The government recently submitted plans to the UN to make 100% of its cars run on electricity or alternative fuels and to get 95% of its electricity from renewable sources by 2030.

“Our vision is that by 2030 most Barbadian homes will have solar PV panels on their roofs and an electric vehicle in their garage,” prime minister Mia Mottley said in December.

At the same time, the government is supporting two oil and gas exploration schemes in its Caribbean waters. One is with Australian company BHP and the other is with the government of Trinidad and Tobago.

Climate envoy Hugh Sealy said the government planned to support oil and gas production but not use it domestically. He called this the “Norwegian model”. “If we find oil and gas offshore, we can’t ignore it but it cannot be used in our domestic economy,” he said.

Barbados’s updated climate plan aims to reduce the island state’s emissions, relative to a business as usual projection, 35% by 2030. This rises to 70% if it gets financial support from other countries.

» Records supplied
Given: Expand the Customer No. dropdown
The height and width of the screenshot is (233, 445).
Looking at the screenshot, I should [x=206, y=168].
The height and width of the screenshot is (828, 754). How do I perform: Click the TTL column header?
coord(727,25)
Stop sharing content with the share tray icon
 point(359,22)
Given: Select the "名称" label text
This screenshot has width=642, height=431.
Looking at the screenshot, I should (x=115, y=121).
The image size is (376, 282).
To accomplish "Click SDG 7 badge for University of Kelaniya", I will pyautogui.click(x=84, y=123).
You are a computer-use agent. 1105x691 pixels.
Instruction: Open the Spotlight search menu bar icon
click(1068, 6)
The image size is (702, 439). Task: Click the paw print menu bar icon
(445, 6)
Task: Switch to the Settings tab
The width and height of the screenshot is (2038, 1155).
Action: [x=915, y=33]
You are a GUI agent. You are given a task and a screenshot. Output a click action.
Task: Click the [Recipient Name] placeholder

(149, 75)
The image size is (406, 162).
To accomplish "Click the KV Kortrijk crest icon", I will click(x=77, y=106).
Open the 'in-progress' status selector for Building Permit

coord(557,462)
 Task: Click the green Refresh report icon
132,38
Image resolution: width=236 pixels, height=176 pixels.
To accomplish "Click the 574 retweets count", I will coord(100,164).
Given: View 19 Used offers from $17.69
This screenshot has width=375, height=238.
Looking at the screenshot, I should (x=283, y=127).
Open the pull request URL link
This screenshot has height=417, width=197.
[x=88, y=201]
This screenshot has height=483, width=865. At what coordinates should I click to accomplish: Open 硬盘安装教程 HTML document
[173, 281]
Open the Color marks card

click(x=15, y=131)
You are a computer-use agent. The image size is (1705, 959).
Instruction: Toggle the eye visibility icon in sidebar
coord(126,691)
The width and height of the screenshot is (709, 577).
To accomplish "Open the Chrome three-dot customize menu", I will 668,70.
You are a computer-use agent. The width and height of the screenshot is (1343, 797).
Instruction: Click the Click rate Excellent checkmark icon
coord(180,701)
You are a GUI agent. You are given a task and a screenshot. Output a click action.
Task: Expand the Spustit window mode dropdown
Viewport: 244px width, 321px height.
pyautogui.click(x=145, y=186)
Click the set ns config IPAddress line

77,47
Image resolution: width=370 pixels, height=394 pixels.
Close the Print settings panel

» Set task 1
Can you print the part of the Barbados climate passage that opens with the words "At the same" and closes with "from other countries."?
» Set task 2
Would you output verbatim the part of the listing that opens with the line containing "You are a computer-use agent. The image" and closes with the line containing "coord(180,701)", both ends included, and nothing else?

» Task result 1
At the same time, the government is supporting two oil and gas exploration schemes in its Caribbean waters. One is with Australian company BHP and the other is with the government of Trinidad and Tobago.

Climate envoy Hugh Sealy said the government planned to support oil and gas production but not use it domestically. He called this the “Norwegian model”. “If we find oil and gas offshore, we can’t ignore it but it cannot be used in our domestic economy,” he said.

Barbados’s updated climate plan aims to reduce the island state’s emissions, relative to a business as usual projection, 35% by 2030. This rises to 70% if it gets financial support from other countries.

» Task result 2
You are a computer-use agent. The image size is (1705, 959).
Instruction: Toggle the eye visibility icon in sidebar
coord(126,691)
The width and height of the screenshot is (709, 577).
To accomplish "Open the Chrome three-dot customize menu", I will 668,70.
You are a computer-use agent. The width and height of the screenshot is (1343, 797).
Instruction: Click the Click rate Excellent checkmark icon
coord(180,701)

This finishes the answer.